Younus, 33, jumped from the sixth floor of a building in Rome. Her body has been returned to Pakistan.
The attack sparked international outrage and helped raise awareness of acid victims in Pakistan, where violence towards women is a significant problem.
Younus was a teenage dancing girl when she met her future husband, Bilal Khar, the son of Ghulam Mustafa Khar, a former governor of Punjab province.
The couple was married for three years before Younus left her husband for allegedly physically and verbally abusing her.
She claimed he tracked her down to her mother's house in 2000 and poured acid over her face while she slept.
She suffered severe burns to her face and body and underwent more than three dozen surgical operations over a decade.

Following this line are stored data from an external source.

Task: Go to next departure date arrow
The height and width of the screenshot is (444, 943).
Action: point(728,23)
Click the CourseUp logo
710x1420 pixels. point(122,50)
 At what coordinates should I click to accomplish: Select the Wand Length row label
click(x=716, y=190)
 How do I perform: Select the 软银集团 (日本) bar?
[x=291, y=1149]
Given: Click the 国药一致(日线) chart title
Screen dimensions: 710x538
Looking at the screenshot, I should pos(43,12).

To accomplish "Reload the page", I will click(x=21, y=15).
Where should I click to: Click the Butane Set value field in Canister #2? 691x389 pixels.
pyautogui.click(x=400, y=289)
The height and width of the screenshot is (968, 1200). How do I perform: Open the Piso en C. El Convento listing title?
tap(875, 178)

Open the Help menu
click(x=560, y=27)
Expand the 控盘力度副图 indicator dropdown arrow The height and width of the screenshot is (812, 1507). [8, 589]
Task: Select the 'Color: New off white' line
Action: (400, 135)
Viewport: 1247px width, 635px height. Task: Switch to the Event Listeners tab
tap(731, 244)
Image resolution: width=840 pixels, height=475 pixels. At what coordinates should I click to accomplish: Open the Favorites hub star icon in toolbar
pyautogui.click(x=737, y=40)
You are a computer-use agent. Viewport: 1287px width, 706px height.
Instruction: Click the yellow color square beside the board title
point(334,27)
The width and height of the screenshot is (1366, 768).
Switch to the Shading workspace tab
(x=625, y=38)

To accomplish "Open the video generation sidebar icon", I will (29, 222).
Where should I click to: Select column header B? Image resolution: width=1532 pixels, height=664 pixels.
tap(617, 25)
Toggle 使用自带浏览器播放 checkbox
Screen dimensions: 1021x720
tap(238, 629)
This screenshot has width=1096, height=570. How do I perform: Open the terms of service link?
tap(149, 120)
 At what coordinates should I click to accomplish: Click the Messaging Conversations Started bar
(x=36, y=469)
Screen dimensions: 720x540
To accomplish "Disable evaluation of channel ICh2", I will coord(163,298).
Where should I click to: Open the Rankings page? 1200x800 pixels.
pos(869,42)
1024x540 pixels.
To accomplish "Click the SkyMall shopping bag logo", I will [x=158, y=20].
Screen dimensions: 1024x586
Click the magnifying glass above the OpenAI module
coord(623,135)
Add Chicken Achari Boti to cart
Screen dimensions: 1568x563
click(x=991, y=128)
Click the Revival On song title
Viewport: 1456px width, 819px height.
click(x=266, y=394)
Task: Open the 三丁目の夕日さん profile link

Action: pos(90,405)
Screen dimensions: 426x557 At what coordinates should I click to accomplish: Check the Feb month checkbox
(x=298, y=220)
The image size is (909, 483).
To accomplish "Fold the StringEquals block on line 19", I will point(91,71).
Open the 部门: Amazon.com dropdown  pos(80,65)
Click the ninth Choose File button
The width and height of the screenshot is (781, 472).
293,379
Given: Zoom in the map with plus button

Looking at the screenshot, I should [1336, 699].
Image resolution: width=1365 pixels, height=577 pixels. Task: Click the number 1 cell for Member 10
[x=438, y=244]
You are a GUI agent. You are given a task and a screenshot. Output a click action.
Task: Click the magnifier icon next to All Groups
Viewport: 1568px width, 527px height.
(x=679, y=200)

Her husband was acquitted of the attack, raising speculation of corruption.
In a TV interview after her death, Khar said Younus killed herself because she did not have enough money rather than because of her injuries. He claimed he was being hounded over the issue.
Her death was less than a month after Pakistani filmmaker Sharmeen Obaid-Chinoy won the country's first Oscar for Saving Face, a documentary about acid attack victims.
As awareness of acid attacks has been raised, the Pakistani government has introduced laws that explicitly criminalise acid attacks and carry a minimum sentence of 14 years.
Women's rights activists have warned that many cases continue to go unreported and efforts need to focus on strengthening legislation against domestic violence in Pakistan.